§ Problem to solve: Please output the lines from the one with "At what coordinates" through the end of the data exactly as written, omitting all pictures.

§ Data provided:
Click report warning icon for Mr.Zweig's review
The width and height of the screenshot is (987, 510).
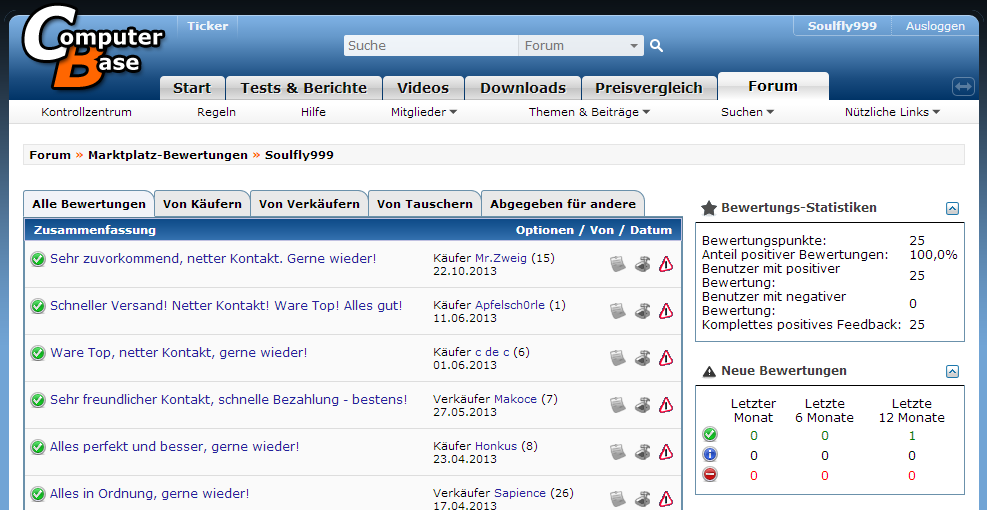click(x=666, y=264)
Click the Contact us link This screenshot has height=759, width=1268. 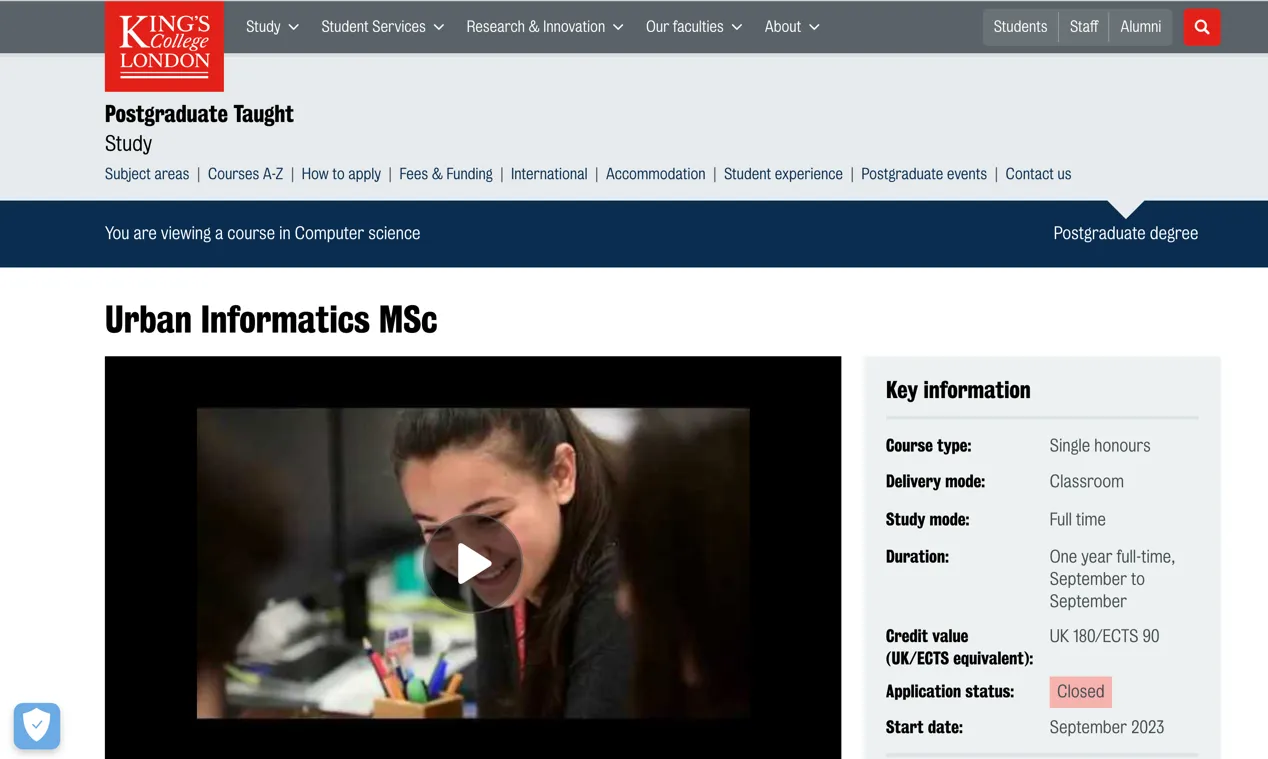click(1038, 174)
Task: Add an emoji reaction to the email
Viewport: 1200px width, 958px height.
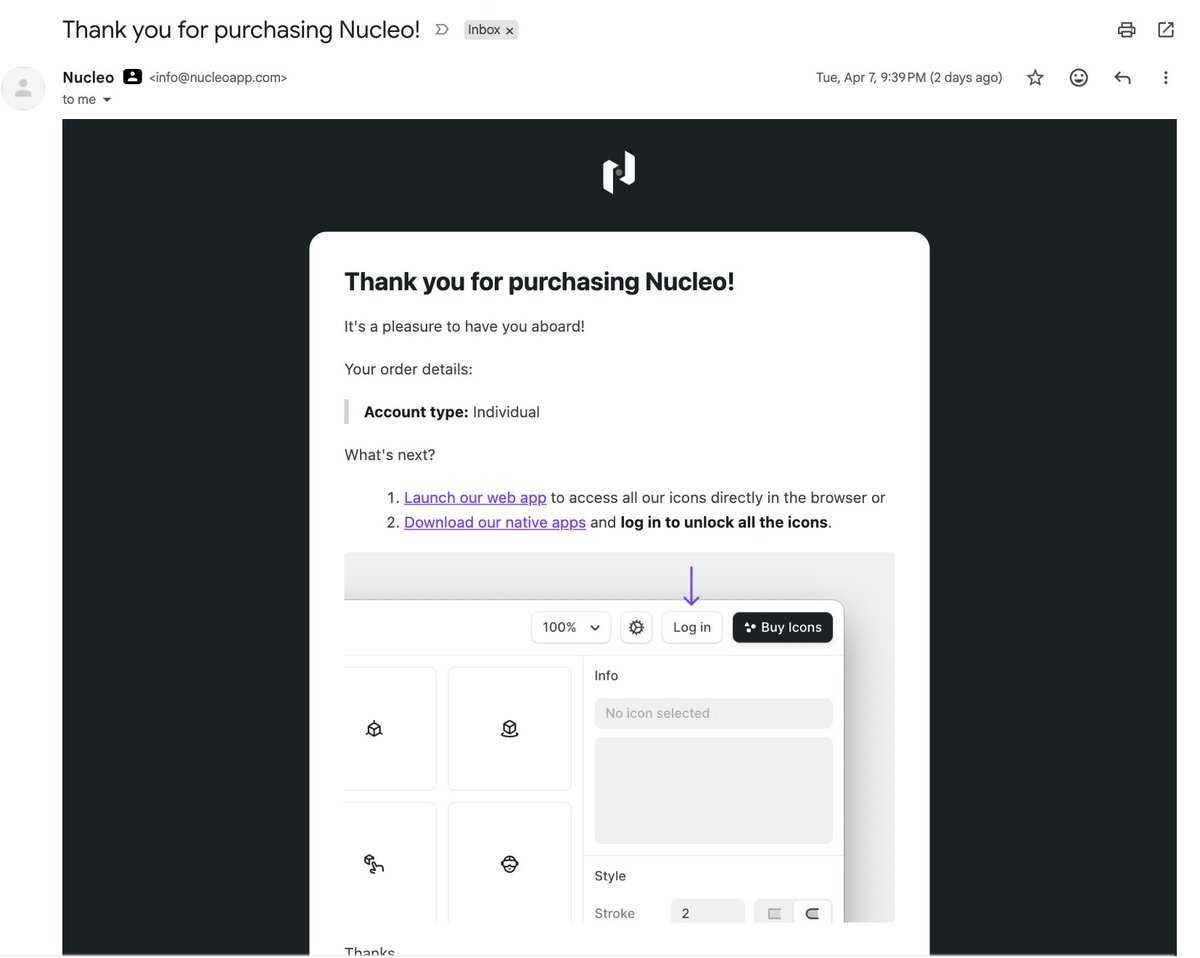Action: (1079, 78)
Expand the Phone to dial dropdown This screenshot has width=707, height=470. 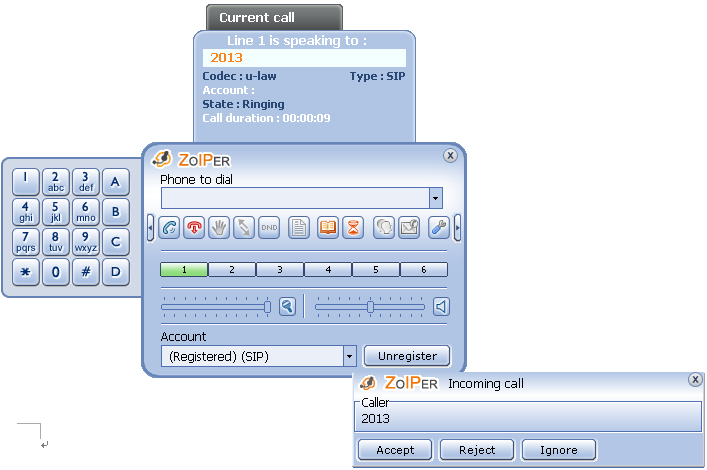pyautogui.click(x=436, y=198)
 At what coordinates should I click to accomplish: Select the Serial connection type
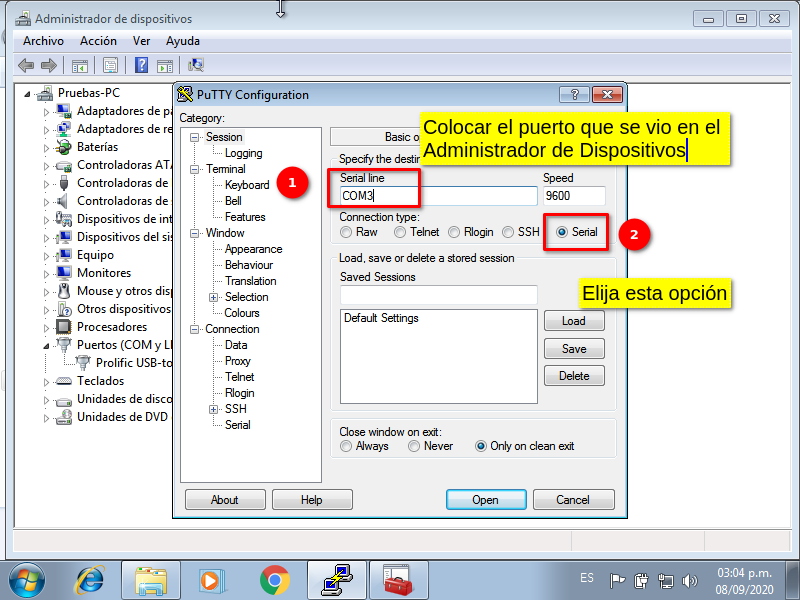pyautogui.click(x=562, y=232)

§ Output of the exercise:
 At what coordinates should I click to accomplish: Select the Serial connection type
pyautogui.click(x=562, y=232)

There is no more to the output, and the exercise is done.